# Texto proporcionado
++++++

Esas propuestas marcaron el primer momento de enfrentamiento entre los diputados americanos y los peninsulares, aunque entre los americanos hubo algunos serviles como el sacerdote de la diócesis de la Puebla de los Ángeles en México, Antonio Joaquín Pérez, quien, al abolir Fernando VII la Constitución de Cádiz, fue premiado con el nombramiento de obispo de dicha jurisdicción eclesiástica. Muchos de los diputados peninsulares no solo contradijeron a los de ultramar sino que calificaron de impertinentes varias de sus proposiciones. Fue paradójico que, al final, con diversos pretextos, esas proposiciones quedaran pendientes y pudieran alcanzarse no pocos requeridos consensos.
El diputado por Valladolid de España, Evaristo Pérez de Castro, presentó al menos un proyecto que se consideró conciliatorio, pues en él se reconocía genéricamente que tanto los peninsulares como los americanos y asiáticos “son iguales en derechos”.

++++++

# Tarea escrita 1
En el texto sobre los diputados americanos y peninsulares, ¿con qué cargo fue premiado Antonio Joaquín Pérez cuando Fernando VII abolió la Constitución de Cádiz?
# Tarea escrita 2
Vuelve a escribir, tal como aparece, el tramo del texto sobre los diputados americanos y peninsulares que va desde "Esas propuestas marcaron" hasta "pocos requeridos consensos.".

# Fragmentos de entradas
++++++

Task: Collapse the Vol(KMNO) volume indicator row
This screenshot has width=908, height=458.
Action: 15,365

++++++

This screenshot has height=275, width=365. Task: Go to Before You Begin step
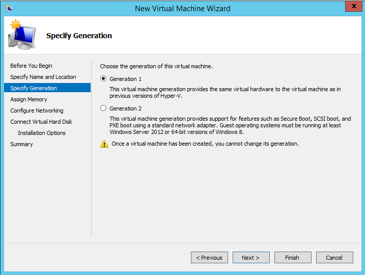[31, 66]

++++++

# Respuesta del ejercicio 1
Fue nombrado obispo de la diócesis de la Puebla de los Ángeles.

# Respuesta del ejercicio 2
Esas propuestas marcaron el primer momento de enfrentamiento entre los diputados americanos y los peninsulares, aunque entre los americanos hubo algunos serviles como el sacerdote de la diócesis de la Puebla de los Ángeles en México, Antonio Joaquín Pérez, quien, al abolir Fernando VII la Constitución de Cádiz, fue premiado con el nombramiento de obispo de dicha jurisdicción eclesiástica. Muchos de los diputados peninsulares no solo contradijeron a los de ultramar sino que calificaron de impertinentes varias de sus proposiciones. Fue paradójico que, al final, con diversos pretextos, esas proposiciones quedaran pendientes y pudieran alcanzarse no pocos requeridos consensos.